* **Exercise description**
Your task is to return the line containing "Viewport: 1389px width, 868px height. How" and each line after it through the end of the entries, exactly, with no other lines.

━━━━━ Records for this exercise ━━━━━

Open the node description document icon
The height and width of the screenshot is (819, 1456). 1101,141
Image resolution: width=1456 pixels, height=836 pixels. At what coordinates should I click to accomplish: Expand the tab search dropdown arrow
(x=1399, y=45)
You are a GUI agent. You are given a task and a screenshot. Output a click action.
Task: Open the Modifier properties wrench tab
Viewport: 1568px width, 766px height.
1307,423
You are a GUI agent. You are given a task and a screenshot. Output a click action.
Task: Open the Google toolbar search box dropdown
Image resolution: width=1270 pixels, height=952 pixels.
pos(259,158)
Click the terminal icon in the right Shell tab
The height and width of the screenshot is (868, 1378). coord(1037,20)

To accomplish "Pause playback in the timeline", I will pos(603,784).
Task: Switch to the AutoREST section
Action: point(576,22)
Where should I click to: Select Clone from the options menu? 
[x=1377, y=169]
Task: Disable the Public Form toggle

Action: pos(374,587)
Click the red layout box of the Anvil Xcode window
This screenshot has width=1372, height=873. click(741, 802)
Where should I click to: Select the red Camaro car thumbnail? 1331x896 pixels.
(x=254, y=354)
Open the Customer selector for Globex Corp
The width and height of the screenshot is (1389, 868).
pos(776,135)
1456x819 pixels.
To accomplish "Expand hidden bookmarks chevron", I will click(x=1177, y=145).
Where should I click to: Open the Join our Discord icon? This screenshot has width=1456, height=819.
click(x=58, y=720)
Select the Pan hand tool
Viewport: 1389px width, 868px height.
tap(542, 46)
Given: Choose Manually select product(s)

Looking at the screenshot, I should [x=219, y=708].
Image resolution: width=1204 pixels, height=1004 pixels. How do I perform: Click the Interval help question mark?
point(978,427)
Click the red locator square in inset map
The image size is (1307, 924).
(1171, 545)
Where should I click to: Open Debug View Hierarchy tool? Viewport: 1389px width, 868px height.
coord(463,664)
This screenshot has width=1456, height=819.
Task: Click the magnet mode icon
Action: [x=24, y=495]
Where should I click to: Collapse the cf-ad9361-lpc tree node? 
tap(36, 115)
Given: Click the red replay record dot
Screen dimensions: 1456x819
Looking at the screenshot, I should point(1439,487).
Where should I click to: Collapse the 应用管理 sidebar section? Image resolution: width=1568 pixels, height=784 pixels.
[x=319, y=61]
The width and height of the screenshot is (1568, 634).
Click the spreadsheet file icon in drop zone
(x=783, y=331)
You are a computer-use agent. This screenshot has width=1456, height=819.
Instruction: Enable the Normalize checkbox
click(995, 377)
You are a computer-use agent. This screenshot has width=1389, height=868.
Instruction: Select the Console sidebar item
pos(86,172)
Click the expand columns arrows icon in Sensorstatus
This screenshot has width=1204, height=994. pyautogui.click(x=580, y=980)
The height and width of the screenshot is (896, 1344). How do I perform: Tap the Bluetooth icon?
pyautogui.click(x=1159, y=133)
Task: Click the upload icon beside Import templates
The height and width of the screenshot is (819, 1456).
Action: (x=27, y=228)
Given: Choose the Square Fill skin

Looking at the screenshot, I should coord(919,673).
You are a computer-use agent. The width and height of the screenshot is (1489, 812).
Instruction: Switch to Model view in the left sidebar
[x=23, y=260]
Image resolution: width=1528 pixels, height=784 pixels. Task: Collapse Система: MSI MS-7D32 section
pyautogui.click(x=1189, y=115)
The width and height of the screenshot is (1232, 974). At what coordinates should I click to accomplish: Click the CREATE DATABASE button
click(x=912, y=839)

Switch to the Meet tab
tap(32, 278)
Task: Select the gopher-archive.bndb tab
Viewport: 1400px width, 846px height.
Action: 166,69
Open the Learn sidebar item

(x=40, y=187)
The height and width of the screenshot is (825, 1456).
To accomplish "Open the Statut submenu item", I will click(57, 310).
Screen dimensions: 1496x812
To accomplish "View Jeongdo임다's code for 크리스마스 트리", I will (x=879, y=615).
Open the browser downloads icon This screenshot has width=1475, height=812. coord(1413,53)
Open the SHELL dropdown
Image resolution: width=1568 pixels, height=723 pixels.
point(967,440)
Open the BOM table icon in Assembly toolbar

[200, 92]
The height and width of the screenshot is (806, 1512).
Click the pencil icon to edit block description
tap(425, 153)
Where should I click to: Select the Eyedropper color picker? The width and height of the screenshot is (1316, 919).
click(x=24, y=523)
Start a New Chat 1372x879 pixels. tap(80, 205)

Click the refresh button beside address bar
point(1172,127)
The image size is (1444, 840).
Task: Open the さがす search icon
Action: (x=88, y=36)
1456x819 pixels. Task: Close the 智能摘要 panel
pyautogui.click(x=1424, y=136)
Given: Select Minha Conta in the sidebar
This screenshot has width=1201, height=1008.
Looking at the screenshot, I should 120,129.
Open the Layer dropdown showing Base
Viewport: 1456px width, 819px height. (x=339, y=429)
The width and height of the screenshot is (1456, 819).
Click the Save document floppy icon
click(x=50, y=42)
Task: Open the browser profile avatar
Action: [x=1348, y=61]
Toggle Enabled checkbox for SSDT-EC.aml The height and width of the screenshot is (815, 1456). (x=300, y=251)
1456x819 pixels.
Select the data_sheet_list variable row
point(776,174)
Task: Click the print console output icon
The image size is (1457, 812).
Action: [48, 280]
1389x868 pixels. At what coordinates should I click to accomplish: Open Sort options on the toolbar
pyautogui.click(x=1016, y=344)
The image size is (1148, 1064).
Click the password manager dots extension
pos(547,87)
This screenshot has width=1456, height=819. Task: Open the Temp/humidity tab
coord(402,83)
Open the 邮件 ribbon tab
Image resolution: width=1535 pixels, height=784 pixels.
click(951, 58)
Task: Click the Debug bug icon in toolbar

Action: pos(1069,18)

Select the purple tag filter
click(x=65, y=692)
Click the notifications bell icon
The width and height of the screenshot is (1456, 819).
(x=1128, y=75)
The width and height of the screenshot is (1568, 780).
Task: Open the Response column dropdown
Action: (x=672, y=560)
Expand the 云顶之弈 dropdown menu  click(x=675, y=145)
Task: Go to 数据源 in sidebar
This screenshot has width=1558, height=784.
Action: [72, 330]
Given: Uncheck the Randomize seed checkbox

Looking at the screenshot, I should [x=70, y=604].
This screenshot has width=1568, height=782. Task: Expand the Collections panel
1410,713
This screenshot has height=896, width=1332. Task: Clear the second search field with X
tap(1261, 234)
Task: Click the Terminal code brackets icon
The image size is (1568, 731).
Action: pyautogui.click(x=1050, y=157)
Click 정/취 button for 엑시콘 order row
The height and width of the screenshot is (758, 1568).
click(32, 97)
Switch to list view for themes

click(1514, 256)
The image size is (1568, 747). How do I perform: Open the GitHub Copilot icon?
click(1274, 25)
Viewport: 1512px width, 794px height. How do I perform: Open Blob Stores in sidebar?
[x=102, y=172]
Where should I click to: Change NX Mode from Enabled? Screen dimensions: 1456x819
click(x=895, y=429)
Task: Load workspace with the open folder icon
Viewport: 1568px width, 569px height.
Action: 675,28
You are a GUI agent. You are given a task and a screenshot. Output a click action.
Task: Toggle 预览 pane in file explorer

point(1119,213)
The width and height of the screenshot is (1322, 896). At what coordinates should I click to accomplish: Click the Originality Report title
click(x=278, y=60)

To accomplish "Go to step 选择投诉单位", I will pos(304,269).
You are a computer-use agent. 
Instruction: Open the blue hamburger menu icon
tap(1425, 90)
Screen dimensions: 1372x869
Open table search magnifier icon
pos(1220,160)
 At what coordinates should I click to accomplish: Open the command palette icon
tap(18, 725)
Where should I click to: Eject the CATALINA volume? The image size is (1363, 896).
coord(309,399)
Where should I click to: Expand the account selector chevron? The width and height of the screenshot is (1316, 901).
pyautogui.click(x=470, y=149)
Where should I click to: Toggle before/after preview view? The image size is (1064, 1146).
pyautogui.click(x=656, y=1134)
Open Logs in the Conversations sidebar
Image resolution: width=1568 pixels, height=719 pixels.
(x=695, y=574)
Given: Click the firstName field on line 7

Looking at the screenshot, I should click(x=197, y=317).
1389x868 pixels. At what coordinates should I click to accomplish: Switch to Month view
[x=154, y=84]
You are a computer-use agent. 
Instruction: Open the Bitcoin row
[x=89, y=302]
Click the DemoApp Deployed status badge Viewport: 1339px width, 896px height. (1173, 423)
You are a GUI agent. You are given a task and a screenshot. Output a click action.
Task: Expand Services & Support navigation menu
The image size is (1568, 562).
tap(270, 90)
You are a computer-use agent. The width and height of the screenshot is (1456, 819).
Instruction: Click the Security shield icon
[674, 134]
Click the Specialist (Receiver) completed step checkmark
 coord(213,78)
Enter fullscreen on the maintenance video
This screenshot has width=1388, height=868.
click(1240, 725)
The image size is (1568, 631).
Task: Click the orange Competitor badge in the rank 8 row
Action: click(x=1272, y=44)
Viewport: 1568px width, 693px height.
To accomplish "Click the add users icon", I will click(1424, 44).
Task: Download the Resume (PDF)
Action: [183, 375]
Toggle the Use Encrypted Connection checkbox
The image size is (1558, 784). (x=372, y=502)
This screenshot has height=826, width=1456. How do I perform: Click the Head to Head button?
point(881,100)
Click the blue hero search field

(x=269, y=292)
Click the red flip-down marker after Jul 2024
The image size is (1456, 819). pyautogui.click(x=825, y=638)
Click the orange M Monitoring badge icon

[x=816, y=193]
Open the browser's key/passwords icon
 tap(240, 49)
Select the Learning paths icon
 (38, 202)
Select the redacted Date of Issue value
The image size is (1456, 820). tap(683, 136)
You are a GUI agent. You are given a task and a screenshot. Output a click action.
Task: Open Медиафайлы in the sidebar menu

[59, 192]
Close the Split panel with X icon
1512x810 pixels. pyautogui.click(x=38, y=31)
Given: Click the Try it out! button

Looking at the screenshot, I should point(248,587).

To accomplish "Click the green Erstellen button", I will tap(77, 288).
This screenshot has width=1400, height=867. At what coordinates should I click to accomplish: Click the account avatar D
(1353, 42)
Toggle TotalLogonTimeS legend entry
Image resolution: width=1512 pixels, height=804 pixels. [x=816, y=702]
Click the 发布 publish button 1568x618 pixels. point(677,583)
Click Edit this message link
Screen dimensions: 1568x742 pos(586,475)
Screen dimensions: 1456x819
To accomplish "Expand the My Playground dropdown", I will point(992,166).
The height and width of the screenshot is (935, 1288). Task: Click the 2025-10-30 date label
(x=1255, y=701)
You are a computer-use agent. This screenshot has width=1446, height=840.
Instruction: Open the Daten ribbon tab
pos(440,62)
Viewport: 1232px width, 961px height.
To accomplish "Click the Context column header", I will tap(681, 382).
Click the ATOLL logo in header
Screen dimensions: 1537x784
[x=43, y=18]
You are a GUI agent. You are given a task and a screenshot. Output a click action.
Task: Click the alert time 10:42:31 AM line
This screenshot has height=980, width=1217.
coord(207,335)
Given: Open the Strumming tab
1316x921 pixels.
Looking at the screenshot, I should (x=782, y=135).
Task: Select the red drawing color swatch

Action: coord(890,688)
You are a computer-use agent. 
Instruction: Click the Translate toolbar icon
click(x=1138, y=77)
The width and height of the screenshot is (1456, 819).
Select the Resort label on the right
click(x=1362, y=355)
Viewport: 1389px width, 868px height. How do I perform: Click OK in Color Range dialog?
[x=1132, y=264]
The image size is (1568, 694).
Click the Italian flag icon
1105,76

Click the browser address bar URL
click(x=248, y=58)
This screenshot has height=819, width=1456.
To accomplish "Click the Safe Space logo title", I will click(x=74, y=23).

━━━━━

* **Answer for this exercise**
Viewport: 1389px width, 868px height. How do I perform: Click OK in Color Range dialog?
[x=1132, y=264]
The image size is (1568, 694).
Click the Italian flag icon
1105,76

Click the browser address bar URL
click(x=248, y=58)
This screenshot has height=819, width=1456.
To accomplish "Click the Safe Space logo title", I will click(x=74, y=23).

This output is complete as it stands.